In 1902, the currency situation in Tibet was a complex tapestry of local tradition, regional influence, and imperial pressure. The primary circulating medium was the Tibetan silver
tangka (or
srang), a coin minted in Lhasa and other centers like Derge. However, the monetary system was not unified; the tangka's weight and silver purity varied significantly between different issuing authorities, leading to confusion in trade. Alongside these, Chinese silver
sycee ingots, Indian rupees, and even Nepalese mohars circulated, particularly in border regions, reflecting Tibet's position at the crossroads of empires.

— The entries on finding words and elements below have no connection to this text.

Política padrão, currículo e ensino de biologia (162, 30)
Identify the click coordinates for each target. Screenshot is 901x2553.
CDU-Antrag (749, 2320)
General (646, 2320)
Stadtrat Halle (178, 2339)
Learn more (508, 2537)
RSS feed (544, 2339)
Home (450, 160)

This monetary fragmentation was exacerbated by growing British imperial ambition. The Indian rupee, backed by the powerful British Raj, was making increasing inroads, especially in southern Tibet near the trade routes to Sikkim and Bhutan. British trade agents and the Younghusband Expedition (which would invade in 1903-04) actively promoted the rupee's use to facilitate commerce and extend economic influence. This created a de facto currency competition, undermining the authority of the Lhasa government and the Qing officials stationed in Tibet.

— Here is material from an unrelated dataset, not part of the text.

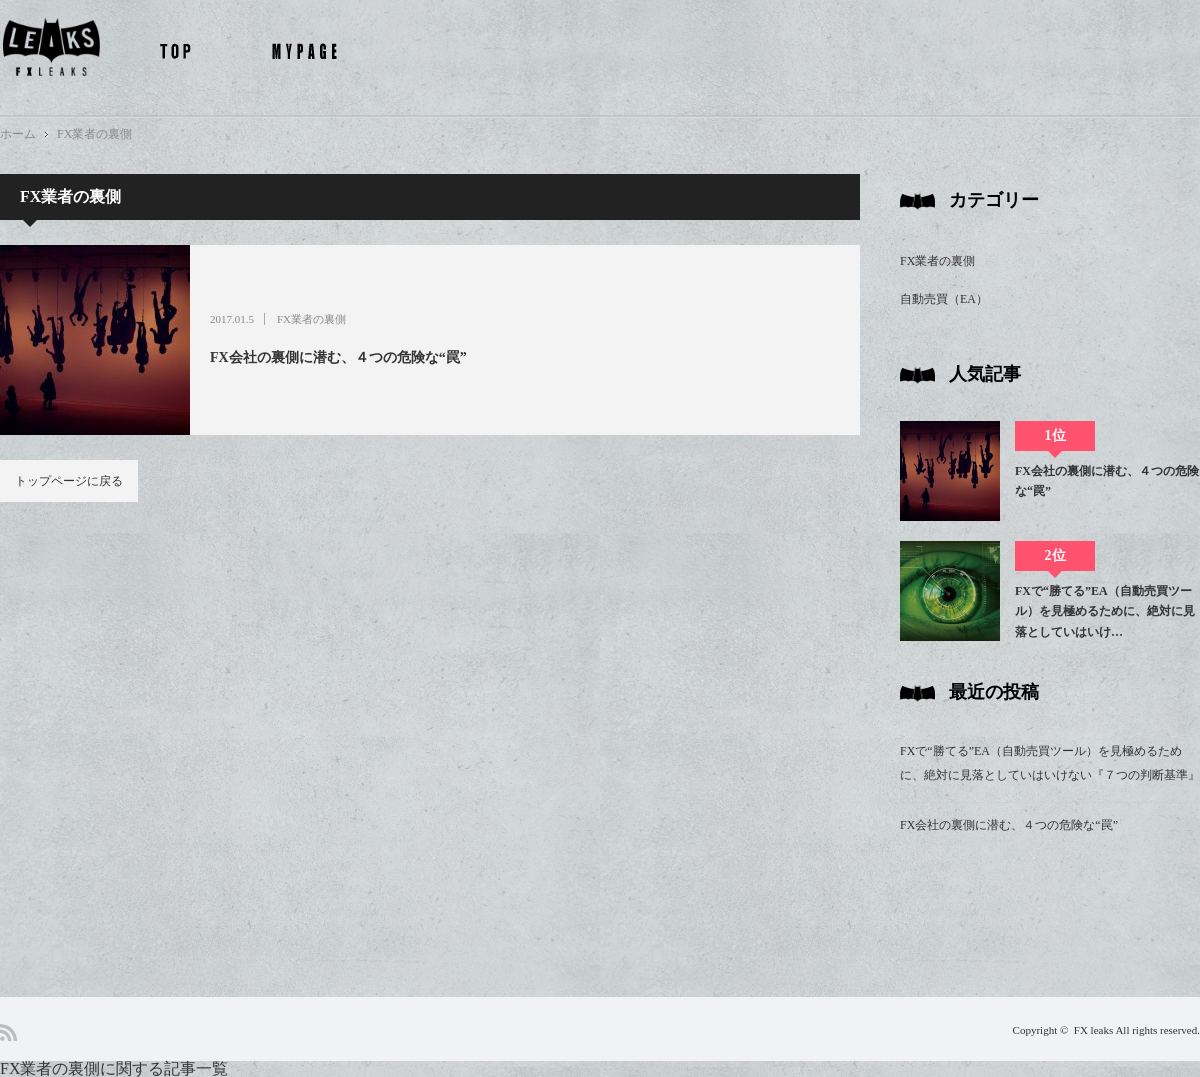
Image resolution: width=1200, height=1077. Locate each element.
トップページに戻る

Internally, the Tibetan government under the 13th Dalai Lama faced the challenge of asserting sovereignty through a stable currency, while externally, it was caught between two weakening powers: the declining Qing Dynasty, which claimed suzerainty but had limited practical control over Tibetan minting, and the expanding British Empire. The year 1902 thus represents a precarious moment on the eve of major military conflict, with the currency market mirroring the broader political struggle for control over Tibet's economic and political future.